The candelabras are a series of two pieces made out of of mirror-polished stainless steel, thus reflecting their surrounding atmosphere as well as the precision of craft.
While designing the pilgrimage chapel, we felt compelled to complete the space by imagining what would indeed complement its atmosphere. A project with no electricity or plumbing seemed to be the perfect opportunity to resurrect the experience of space by candlelight, thus suggesting the necessity of candelabra. The small points of light that emanate from the candelabra give a quiet radiance to the dark walls of the nave, while the polished steel objects are inextricable from their stations in the space. These are objects as architecture.
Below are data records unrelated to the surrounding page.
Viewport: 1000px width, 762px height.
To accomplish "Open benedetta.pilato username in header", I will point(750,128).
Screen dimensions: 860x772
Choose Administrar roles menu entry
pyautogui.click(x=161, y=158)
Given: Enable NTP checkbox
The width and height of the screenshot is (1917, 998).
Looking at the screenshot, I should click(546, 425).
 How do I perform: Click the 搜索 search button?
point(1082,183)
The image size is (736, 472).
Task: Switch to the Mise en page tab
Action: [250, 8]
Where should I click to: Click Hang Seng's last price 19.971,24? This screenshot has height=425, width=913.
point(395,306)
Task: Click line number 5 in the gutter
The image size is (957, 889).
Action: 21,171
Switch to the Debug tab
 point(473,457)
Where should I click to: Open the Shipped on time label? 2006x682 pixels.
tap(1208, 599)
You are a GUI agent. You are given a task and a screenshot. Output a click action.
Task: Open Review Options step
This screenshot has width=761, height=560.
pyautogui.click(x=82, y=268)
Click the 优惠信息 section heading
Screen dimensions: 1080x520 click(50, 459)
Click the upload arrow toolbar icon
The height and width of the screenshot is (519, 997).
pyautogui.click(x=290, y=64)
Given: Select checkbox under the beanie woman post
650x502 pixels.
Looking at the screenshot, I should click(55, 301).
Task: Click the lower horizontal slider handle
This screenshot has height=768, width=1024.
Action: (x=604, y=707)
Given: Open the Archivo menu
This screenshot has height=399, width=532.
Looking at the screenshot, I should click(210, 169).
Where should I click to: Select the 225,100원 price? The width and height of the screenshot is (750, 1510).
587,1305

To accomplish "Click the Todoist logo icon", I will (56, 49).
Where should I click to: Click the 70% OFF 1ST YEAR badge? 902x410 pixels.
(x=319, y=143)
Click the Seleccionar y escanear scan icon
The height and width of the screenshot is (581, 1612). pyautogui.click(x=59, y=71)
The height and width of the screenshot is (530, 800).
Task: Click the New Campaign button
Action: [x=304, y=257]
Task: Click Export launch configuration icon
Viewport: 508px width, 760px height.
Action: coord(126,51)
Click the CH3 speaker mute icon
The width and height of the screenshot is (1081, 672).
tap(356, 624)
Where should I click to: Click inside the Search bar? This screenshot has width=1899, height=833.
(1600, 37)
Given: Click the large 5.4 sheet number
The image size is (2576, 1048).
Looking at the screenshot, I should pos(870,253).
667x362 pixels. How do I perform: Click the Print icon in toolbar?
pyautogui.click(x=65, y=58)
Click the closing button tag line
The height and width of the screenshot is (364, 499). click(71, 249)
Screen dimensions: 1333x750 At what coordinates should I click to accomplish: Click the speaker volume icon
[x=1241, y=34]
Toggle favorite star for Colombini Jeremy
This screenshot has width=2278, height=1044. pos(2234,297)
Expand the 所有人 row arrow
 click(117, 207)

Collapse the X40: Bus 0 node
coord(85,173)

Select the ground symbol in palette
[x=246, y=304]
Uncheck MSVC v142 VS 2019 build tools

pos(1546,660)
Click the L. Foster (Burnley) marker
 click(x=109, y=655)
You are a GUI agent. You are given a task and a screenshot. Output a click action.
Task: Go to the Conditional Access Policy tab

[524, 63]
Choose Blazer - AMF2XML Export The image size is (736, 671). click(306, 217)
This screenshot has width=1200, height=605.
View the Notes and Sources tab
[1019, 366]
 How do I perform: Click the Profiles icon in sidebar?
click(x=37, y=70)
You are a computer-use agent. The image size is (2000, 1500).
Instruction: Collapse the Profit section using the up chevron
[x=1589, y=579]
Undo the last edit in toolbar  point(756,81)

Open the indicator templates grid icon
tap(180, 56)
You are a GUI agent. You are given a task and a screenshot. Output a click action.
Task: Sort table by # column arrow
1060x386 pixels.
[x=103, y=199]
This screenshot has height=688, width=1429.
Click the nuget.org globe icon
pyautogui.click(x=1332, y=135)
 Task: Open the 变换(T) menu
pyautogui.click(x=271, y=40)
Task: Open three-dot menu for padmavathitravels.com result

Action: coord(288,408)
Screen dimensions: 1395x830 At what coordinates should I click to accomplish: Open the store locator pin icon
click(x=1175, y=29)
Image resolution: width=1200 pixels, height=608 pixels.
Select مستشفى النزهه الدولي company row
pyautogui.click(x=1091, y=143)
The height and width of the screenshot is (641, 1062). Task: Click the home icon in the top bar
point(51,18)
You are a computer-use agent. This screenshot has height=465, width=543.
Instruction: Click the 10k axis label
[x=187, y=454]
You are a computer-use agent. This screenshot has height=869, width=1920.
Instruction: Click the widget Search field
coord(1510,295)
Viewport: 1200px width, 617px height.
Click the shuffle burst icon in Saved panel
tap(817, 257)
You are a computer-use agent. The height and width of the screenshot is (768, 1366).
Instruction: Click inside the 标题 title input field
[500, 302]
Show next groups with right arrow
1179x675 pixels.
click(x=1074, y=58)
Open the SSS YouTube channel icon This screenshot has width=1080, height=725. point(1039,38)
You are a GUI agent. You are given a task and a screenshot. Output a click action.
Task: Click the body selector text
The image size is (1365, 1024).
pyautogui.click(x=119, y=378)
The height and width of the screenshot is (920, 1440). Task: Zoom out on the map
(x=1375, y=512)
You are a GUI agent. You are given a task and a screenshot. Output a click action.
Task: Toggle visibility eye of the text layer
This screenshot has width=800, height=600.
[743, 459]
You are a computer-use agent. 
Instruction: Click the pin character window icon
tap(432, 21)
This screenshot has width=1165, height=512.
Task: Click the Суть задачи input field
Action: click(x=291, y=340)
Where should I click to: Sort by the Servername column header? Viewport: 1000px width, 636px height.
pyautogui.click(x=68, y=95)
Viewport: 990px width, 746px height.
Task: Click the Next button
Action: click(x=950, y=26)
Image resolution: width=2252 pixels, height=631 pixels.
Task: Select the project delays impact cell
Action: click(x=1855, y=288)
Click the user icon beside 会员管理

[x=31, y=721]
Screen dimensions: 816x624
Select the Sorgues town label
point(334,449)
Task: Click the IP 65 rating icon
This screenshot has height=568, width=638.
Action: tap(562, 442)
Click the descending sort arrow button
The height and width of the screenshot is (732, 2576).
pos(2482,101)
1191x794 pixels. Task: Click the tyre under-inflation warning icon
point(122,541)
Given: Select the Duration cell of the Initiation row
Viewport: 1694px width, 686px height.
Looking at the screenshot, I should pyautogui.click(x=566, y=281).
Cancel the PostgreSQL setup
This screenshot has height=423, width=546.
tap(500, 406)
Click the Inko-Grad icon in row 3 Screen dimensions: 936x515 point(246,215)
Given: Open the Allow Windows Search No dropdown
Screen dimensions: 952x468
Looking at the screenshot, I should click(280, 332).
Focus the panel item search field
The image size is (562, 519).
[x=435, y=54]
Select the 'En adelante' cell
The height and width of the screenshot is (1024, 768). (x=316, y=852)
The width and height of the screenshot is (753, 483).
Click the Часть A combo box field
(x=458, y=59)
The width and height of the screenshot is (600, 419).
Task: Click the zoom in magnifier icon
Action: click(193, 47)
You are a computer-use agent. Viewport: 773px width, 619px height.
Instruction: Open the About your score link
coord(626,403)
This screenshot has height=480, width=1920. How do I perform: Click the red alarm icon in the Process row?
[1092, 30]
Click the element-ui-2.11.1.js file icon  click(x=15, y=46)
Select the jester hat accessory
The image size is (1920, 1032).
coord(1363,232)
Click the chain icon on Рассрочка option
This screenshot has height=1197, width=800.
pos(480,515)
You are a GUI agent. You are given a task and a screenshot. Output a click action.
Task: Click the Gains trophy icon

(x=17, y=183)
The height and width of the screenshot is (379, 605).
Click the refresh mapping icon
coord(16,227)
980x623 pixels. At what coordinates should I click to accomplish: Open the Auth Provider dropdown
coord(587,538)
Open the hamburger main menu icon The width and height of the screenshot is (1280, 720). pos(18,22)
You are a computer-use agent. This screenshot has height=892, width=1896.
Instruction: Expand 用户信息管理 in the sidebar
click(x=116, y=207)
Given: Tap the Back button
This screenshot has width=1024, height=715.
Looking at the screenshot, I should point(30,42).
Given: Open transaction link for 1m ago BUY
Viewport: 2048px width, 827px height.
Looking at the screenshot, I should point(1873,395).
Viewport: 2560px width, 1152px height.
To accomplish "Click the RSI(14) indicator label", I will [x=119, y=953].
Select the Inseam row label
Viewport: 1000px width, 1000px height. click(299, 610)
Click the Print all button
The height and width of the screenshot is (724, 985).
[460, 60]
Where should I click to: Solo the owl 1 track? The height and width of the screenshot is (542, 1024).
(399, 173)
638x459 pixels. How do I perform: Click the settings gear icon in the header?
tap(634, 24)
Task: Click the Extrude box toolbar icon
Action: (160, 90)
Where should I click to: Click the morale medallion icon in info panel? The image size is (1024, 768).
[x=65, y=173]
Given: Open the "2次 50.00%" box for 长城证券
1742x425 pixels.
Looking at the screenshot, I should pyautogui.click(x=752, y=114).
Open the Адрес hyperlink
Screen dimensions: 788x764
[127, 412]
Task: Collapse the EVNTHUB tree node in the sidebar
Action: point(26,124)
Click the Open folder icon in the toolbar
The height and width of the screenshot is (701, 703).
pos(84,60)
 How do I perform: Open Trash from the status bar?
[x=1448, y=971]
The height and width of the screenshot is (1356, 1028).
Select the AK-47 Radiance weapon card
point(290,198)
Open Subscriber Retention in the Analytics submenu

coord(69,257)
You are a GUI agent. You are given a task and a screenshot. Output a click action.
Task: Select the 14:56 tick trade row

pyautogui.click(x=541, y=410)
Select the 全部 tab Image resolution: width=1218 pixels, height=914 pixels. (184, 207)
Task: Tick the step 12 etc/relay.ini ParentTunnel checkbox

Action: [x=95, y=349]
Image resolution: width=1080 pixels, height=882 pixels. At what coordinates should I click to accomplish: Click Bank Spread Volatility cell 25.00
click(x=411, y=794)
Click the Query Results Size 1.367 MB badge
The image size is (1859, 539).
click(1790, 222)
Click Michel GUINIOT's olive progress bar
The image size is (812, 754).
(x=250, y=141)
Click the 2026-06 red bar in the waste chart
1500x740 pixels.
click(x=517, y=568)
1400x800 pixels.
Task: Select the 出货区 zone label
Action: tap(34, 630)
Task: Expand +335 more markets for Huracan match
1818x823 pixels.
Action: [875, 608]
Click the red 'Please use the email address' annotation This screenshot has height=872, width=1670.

Part of this concept of intimacy stems from the relationships people have with materials. These relationships are both a priori and a posteriori, both innate and experienced. There are reasons aside from physics why humans find comfort in warm water, and similarly why some won’t immerse themselves in water completely. There are reasons beyond status symbolism that people find fur and leather pleasurable, and why others find it repulsive. There are reasons, in addition to nostalgia of early survival, that we enjoy a good fire, with its arrhythmic sound, its warmth in our face and the cold at our backs. A material gives both quantitative and qualitative characteristics to an experience, and it speaks to both mental associations and design. We constantly think about materials in our work, but beyond the simple questions of form, use and manufacturing. We think of them as philosophies, as history. We think of them in terms of social relationships and psychological dichotomies, in terms of their associated fears, attractions, symbolism, and stigmas. We enjoy learning about new materials and are curious about how they will find their place in the tangible and intangible aspects of our culture.